Published on 14/01/16 at 10:34am
Ninlaro
The Phase II study will trial Ninlaro in combination in patients with myeloma

Takeda is funding the research charity Myeloma UK to run a Phase II study of its multiple myeloma treatment Ninlaro, which is open for recruitment.

The Japanese pharma firm is backing Myeloma UK to investigate the benefits of Ninlaro (ixazomib), in combination with cyclophosphamide and dexamethasone, against a combination of cyclophosphamide and dexamethasone in relapsed and/or refractory myeloma patients.

This is the eighth trial to be set up within the Myeloma UK Clinical Trial Network (CTN) and will recruit 250 patients from 20 of the 35 Myeloma UK CTN centres across the UK.

The trial, MUK eight is part-funded by Takeda Oncology. The firm wants to use the trial to complement the regulatory trial TOURMALINE-MM1, which found the drug extended progression free survival by 35% in patients with relapsed and/or refractory multiple myeloma.

The aim of the company and the charity is to provide additional and complementary evidence to support the health technology assessments and NHS commissioning of Ninlaro in the UK. The drug is currently being assessed for approval in Europe.

A spokesperson for Myeloma UK told Pharmafile: “The trial forms part of a partnership with industry and NICE to improve evidence generation for HTA evaluation. The overall aim is to reduce uncertainty, maximise chances for a quicker approval in the UK, and support the seamless adoption and diffusion of new treatments into the NHS.”

Myeloma UK chief executive Eric Low explains: “For far too long there has been a lack of strategic cohesion between the policies that have been put in place at different stages of the drug development cycle, and an absence of forethought or understanding as to how one stage of the process impacts on another.

“As a consequence issues around how new myeloma treatments are appraised, approved for use and commissioned in the UK has resulted in an unacceptable situation whereby patients do not get access to the treatments that they need when they need them. The Myeloma UK Clinical Trial Network aims to address these issues.”

Takeda UK director of market access Ross Selby adds: “We are thankful to Myeloma UK, the investigators and NICE for being open to working together to help increase access for UK patients to innovative drugs such as ixazomib, the first oral proteasome inhibitor.”

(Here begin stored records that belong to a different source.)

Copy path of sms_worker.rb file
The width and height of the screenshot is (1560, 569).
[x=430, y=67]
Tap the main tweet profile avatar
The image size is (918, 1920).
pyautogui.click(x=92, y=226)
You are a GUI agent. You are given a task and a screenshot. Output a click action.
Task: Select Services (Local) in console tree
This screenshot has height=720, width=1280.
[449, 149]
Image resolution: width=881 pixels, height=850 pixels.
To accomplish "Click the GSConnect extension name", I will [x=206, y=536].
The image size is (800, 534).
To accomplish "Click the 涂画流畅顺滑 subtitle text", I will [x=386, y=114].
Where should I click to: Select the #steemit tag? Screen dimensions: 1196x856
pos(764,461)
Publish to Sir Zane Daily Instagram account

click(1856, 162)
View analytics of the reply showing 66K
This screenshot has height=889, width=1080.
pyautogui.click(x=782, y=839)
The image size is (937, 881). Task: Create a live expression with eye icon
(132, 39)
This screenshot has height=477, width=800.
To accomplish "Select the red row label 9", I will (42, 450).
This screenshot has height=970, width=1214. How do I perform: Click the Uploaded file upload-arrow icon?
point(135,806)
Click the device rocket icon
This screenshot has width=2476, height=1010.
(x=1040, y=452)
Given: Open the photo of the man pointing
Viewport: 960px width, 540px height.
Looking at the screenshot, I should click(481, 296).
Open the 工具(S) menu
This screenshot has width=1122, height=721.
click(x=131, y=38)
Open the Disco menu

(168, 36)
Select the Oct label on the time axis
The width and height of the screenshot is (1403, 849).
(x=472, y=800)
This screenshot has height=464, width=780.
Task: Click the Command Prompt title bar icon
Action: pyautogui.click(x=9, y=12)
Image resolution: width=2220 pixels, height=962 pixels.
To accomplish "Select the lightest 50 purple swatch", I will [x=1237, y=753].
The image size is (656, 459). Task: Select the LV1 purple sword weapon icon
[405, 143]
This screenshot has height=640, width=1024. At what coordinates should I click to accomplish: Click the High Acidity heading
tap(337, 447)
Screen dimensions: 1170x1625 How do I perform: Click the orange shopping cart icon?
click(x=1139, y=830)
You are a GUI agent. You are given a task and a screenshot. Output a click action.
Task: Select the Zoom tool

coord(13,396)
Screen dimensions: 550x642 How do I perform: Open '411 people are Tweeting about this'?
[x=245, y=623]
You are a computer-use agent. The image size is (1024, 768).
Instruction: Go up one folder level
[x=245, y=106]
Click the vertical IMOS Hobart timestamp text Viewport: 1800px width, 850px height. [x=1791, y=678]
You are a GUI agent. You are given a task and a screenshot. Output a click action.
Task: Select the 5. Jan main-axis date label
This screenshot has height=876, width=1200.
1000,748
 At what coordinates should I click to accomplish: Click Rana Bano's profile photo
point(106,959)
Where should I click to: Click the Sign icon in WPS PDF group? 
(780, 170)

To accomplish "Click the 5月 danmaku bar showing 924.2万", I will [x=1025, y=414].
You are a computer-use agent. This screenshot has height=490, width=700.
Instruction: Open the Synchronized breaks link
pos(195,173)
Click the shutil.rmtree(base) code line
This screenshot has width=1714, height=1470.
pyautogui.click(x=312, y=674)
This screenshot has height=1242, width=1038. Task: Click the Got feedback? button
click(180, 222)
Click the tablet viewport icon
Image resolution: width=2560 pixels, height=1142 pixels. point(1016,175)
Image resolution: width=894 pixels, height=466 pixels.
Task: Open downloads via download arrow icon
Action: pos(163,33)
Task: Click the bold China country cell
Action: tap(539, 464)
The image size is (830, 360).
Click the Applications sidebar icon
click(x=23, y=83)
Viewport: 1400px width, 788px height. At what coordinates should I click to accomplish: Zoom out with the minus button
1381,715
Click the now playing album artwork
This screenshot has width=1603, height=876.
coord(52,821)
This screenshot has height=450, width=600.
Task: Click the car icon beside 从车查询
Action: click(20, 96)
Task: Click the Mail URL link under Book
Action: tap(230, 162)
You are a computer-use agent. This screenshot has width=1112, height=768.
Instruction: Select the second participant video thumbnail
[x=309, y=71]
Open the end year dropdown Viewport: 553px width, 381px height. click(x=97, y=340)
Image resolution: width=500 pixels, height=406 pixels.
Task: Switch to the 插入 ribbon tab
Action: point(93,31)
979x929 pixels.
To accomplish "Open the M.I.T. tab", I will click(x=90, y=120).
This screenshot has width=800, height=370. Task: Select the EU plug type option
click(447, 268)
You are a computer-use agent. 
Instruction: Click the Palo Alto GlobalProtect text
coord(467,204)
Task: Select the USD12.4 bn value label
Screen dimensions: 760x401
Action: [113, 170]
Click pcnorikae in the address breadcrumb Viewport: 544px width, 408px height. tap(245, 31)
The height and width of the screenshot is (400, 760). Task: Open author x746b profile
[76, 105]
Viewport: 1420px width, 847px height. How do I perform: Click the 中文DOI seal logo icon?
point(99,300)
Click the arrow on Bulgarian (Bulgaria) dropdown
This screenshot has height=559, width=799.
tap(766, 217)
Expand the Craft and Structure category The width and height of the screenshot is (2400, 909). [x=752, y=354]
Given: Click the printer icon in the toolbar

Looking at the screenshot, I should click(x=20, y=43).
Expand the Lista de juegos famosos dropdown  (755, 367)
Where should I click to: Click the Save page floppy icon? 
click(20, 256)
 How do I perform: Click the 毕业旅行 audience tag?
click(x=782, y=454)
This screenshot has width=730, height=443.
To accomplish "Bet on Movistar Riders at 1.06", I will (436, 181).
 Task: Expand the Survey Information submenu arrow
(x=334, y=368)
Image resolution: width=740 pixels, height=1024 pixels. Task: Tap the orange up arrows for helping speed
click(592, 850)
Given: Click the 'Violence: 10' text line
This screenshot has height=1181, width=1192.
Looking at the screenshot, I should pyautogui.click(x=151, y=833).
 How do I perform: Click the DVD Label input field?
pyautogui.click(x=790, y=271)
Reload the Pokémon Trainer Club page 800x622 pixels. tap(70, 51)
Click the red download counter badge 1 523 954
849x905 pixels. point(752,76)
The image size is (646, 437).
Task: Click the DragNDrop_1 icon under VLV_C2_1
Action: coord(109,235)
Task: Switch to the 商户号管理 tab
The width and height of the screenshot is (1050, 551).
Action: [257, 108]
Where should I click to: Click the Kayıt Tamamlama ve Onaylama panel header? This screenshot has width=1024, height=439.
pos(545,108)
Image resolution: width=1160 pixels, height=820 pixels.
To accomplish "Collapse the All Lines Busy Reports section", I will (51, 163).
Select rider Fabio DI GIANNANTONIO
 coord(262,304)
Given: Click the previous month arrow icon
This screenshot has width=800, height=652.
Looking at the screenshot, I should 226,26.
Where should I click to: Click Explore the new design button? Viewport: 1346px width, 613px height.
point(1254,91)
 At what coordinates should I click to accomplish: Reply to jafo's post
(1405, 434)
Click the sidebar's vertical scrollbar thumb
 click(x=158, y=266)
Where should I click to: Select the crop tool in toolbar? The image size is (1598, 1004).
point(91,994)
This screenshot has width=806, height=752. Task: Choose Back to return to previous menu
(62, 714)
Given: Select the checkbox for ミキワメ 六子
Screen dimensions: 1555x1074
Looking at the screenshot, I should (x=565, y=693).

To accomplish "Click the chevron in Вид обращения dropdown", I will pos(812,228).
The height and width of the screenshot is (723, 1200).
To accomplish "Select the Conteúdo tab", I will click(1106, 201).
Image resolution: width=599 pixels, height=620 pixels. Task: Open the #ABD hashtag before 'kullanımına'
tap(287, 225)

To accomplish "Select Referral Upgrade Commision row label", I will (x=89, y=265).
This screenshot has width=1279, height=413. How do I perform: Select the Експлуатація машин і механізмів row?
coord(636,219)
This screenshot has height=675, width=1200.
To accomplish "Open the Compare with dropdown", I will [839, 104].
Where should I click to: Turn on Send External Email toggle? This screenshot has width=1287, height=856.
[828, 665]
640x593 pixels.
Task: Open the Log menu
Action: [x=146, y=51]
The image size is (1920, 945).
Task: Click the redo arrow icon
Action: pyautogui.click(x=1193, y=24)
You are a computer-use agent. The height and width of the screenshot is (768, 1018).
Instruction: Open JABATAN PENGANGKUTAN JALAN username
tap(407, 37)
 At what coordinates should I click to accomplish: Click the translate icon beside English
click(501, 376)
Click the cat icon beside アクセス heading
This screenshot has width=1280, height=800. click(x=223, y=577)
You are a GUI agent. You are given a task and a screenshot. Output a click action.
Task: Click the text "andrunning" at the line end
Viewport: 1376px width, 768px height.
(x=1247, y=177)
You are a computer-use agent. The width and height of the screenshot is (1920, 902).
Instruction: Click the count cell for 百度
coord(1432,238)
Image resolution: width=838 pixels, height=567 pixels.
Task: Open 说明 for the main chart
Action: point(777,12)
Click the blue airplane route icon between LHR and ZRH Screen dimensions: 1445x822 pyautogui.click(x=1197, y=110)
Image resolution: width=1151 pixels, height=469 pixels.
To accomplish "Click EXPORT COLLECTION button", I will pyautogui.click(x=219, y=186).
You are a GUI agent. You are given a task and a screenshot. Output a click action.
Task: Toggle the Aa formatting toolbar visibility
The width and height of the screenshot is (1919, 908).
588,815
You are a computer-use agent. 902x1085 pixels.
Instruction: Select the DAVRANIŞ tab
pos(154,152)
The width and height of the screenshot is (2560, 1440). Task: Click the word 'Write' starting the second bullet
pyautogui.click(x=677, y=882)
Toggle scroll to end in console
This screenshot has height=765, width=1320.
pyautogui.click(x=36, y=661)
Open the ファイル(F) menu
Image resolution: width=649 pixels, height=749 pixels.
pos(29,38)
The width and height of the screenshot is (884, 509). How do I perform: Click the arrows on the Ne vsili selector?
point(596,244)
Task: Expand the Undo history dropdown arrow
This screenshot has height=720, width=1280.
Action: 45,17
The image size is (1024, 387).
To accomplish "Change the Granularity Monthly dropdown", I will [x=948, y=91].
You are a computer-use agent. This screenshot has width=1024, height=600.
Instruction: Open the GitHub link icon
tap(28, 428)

While Dr Leeza Osipenko who heads NICE Scientific Advice says: “This was one of the most interesting advice projects we’ve conducted over the years as for the first time we were presented with the plans for the global clinical development programme along with a national trial. We hope this pilot leads to future three-way engagements for early dialogues with the industry and patient organisations.”